* ASSIGNMENT
Please retype the material beneath this task exactly, starting with its first line and finishing with the line containing "Enseignes (826, 2481)".

* EXCERPTED DATA
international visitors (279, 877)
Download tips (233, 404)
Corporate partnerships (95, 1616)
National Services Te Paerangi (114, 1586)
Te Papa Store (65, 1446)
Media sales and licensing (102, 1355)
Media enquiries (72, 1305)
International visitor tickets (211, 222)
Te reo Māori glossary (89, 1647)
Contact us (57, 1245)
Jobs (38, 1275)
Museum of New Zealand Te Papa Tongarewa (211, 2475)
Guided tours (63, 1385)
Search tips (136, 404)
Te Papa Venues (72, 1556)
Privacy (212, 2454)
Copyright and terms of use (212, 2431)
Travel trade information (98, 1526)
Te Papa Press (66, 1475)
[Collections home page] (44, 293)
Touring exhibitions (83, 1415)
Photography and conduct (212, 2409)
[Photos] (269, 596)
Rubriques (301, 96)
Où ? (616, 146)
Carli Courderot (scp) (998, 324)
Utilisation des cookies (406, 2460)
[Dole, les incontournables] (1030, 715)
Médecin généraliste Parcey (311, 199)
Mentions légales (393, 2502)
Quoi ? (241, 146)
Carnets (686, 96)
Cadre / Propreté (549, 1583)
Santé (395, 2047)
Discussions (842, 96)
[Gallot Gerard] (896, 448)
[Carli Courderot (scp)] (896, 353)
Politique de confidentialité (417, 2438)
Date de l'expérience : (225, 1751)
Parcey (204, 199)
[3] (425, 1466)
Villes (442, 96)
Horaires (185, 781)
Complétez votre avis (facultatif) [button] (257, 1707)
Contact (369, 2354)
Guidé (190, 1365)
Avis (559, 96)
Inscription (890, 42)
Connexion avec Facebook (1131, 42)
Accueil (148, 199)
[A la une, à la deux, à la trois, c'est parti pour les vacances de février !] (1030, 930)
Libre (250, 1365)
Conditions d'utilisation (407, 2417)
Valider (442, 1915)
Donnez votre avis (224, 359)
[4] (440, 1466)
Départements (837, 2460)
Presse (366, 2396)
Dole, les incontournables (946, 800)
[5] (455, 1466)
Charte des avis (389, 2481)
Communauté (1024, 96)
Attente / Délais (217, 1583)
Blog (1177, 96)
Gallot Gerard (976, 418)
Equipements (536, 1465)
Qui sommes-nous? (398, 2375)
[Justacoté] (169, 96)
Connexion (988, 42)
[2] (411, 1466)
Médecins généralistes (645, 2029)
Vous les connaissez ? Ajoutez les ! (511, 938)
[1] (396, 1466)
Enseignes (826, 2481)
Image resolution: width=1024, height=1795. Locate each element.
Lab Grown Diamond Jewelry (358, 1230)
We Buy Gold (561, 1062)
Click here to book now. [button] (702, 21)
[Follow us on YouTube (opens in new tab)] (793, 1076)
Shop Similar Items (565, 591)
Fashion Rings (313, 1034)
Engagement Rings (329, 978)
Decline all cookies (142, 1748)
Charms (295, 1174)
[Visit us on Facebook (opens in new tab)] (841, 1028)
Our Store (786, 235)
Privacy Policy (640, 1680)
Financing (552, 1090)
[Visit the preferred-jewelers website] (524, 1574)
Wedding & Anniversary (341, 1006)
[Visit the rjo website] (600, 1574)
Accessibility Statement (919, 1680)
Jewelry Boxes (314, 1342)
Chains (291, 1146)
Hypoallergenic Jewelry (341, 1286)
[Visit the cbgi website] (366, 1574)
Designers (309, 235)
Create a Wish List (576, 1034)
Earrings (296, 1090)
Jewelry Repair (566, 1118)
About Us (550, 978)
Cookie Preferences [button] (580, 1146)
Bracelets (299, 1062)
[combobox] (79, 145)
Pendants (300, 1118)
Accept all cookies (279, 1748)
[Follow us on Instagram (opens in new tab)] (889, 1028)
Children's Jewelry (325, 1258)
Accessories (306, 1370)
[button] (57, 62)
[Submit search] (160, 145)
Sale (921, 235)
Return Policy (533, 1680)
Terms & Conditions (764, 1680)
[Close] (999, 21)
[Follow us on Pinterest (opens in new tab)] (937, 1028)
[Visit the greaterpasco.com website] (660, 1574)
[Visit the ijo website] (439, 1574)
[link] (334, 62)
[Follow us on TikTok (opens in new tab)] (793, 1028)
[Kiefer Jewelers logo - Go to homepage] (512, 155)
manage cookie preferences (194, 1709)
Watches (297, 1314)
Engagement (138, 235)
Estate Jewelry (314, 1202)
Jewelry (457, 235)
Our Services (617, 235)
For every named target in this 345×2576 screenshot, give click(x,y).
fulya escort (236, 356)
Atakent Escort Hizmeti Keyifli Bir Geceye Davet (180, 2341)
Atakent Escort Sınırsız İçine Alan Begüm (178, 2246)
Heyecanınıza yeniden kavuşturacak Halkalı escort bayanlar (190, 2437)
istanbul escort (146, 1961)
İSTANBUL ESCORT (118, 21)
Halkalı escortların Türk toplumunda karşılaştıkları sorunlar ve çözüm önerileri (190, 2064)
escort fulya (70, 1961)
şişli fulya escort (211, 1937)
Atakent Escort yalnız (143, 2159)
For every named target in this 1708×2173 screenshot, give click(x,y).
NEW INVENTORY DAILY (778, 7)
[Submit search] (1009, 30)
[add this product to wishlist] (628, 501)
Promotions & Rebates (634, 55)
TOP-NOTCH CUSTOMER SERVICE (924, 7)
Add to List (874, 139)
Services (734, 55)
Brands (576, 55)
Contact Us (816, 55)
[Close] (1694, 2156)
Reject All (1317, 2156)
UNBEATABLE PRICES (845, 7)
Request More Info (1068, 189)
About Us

* WRITTEN SOLUTION
international visitors (279, 877)
Download tips (233, 404)
Corporate partnerships (95, 1616)
National Services Te Paerangi (114, 1586)
Te Papa Store (65, 1446)
Media sales and licensing (102, 1355)
Media enquiries (72, 1305)
International visitor tickets (211, 222)
Te reo Māori glossary (89, 1647)
Contact us (57, 1245)
Jobs (38, 1275)
Museum of New Zealand Te Papa Tongarewa (211, 2475)
Guided tours (63, 1385)
Search tips (136, 404)
Te Papa Venues (72, 1556)
Privacy (212, 2454)
Copyright and terms of use (212, 2431)
Travel trade information (98, 1526)
Te Papa Press (66, 1475)
[Collections home page] (44, 293)
Touring exhibitions (83, 1415)
Photography and conduct (212, 2409)
[Photos] (269, 596)
Rubriques (301, 96)
Où ? (616, 146)
Carli Courderot (scp) (998, 324)
Utilisation des cookies (406, 2460)
[Dole, les incontournables] (1030, 715)
Médecin généraliste Parcey (311, 199)
Mentions légales (393, 2502)
Quoi ? (241, 146)
Carnets (686, 96)
Cadre / Propreté (549, 1583)
Santé (395, 2047)
Discussions (842, 96)
[Gallot Gerard] (896, 448)
[Carli Courderot (scp)] (896, 353)
Politique de confidentialité (417, 2438)
Date de l'expérience : (225, 1751)
Parcey (204, 199)
[3] (425, 1466)
Villes (442, 96)
Horaires (185, 781)
Complétez votre avis (facultatif) [button] (257, 1707)
Contact (369, 2354)
Guidé (190, 1365)
Avis (559, 96)
Inscription (890, 42)
Connexion avec Facebook (1131, 42)
Accueil (148, 199)
[A la une, à la deux, à la trois, c'est parti pour les vacances de février !] (1030, 930)
Libre (250, 1365)
Conditions d'utilisation (407, 2417)
Valider (442, 1915)
Donnez votre avis (224, 359)
[4] (440, 1466)
Départements (837, 2460)
Presse (366, 2396)
Dole, les incontournables (946, 800)
[5] (455, 1466)
Charte des avis (389, 2481)
Communauté (1024, 96)
Attente / Délais (217, 1583)
Blog (1177, 96)
Gallot Gerard (976, 418)
Equipements (536, 1465)
Qui sommes-nous? (398, 2375)
[Justacoté] (169, 96)
Connexion (988, 42)
[2] (411, 1466)
Médecins généralistes (645, 2029)
Vous les connaissez ? Ajoutez les ! (511, 938)
[1] (396, 1466)
Enseignes (826, 2481)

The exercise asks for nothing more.